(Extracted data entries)

>> Start

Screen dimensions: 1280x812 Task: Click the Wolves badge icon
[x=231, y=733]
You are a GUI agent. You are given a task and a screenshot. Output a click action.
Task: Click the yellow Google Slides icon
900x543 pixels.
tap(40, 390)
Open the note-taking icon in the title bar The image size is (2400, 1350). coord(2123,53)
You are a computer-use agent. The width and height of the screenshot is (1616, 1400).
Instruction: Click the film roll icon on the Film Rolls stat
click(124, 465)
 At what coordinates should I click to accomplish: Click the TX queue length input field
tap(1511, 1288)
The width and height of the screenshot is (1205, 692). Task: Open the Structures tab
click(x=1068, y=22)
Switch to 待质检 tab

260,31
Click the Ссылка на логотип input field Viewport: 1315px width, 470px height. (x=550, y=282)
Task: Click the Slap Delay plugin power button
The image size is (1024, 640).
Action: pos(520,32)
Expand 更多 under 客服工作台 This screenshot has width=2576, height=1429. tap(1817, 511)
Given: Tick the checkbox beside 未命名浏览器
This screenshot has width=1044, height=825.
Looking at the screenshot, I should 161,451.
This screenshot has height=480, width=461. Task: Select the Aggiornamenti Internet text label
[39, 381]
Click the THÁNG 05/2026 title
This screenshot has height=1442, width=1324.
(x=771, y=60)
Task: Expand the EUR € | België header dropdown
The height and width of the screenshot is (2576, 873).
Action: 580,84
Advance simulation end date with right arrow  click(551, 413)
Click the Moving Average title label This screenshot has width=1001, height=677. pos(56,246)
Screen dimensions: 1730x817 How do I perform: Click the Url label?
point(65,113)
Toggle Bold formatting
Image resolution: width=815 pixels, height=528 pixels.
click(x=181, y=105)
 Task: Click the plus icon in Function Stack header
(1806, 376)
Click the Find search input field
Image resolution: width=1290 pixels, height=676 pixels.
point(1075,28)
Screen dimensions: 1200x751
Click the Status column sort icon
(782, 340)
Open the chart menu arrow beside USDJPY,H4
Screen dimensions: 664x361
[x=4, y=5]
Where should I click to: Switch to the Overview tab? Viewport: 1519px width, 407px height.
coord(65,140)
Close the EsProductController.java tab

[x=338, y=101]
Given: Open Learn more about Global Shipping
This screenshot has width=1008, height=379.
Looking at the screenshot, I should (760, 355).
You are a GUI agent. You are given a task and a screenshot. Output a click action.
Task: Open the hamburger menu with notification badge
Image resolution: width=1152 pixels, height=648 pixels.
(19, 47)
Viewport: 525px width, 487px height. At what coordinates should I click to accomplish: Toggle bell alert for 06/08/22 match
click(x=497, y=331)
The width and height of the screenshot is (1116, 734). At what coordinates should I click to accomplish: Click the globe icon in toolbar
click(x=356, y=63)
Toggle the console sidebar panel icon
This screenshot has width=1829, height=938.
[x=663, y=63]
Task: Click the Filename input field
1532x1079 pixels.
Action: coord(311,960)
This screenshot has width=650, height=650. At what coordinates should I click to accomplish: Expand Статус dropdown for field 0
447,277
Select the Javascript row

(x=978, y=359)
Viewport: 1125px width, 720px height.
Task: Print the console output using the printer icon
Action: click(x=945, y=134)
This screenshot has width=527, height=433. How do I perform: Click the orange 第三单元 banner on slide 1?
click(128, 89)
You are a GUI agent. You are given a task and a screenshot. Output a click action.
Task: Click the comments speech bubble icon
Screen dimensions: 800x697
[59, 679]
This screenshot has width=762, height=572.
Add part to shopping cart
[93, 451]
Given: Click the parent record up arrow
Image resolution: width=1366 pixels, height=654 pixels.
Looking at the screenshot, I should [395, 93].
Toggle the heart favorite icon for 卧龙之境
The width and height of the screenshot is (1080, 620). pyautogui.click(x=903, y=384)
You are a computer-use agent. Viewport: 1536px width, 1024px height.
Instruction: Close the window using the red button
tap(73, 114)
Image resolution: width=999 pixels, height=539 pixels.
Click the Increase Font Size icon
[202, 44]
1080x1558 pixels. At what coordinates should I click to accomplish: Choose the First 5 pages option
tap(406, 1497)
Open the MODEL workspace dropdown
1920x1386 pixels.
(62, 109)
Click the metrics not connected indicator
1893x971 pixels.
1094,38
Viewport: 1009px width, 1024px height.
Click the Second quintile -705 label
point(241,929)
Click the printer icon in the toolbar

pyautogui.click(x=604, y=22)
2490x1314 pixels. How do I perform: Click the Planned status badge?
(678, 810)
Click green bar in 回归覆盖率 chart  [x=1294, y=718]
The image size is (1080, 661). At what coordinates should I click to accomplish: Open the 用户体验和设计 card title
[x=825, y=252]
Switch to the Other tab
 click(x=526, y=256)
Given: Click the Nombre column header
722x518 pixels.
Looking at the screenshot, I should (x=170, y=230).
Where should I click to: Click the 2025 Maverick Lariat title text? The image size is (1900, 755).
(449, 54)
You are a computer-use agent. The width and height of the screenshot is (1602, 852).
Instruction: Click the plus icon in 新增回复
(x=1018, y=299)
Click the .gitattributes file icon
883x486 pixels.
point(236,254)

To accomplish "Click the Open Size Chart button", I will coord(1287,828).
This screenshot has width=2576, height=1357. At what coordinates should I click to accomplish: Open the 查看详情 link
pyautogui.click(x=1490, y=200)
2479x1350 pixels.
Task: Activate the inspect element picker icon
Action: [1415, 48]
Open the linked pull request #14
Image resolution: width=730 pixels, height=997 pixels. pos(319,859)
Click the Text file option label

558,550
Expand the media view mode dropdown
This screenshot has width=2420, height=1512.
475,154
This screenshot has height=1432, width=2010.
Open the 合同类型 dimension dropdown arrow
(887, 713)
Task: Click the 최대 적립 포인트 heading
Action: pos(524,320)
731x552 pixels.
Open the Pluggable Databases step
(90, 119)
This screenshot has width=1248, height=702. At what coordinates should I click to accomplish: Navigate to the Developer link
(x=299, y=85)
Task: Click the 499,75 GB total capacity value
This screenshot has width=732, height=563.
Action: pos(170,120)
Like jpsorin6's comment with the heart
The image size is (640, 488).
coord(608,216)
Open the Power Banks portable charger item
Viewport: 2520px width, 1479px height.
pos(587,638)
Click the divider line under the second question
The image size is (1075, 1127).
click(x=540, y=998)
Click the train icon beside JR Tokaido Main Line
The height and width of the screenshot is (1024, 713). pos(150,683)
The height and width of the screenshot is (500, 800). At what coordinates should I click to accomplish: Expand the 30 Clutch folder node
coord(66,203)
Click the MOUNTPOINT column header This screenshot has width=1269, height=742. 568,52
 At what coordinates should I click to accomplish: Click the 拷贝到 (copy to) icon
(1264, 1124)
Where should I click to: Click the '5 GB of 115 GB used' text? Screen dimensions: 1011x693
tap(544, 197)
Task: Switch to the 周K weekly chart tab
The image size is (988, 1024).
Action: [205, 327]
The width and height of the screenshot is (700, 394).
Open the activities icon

>> End

• _Requirement_: Can you output the items from the line with "731x552 pixels." up to and including the line with "coord(66,203)" as a JSON list of strings, one string per line, skipping blank lines?

• _Complete answer_:
[
  "731x552 pixels.",
  "Open the Pluggable Databases step",
  "(90, 119)",
  "This screenshot has width=1248, height=702. At what coordinates should I click to accomplish: Navigate to the Developer link",
  "(x=299, y=85)",
  "Task: Click the 499,75 GB total capacity value",
  "This screenshot has width=732, height=563.",
  "Action: pos(170,120)",
  "Like jpsorin6's comment with the heart",
  "The image size is (640, 488).",
  "coord(608,216)",
  "Open the Power Banks portable charger item",
  "Viewport: 2520px width, 1479px height.",
  "pos(587,638)",
  "Click the divider line under the second question",
  "The image size is (1075, 1127).",
  "click(x=540, y=998)",
  "Click the train icon beside JR Tokaido Main Line",
  "The height and width of the screenshot is (1024, 713). pos(150,683)",
  "The height and width of the screenshot is (500, 800). At what coordinates should I click to accomplish: Expand the 30 Clutch folder node",
  "coord(66,203)"
]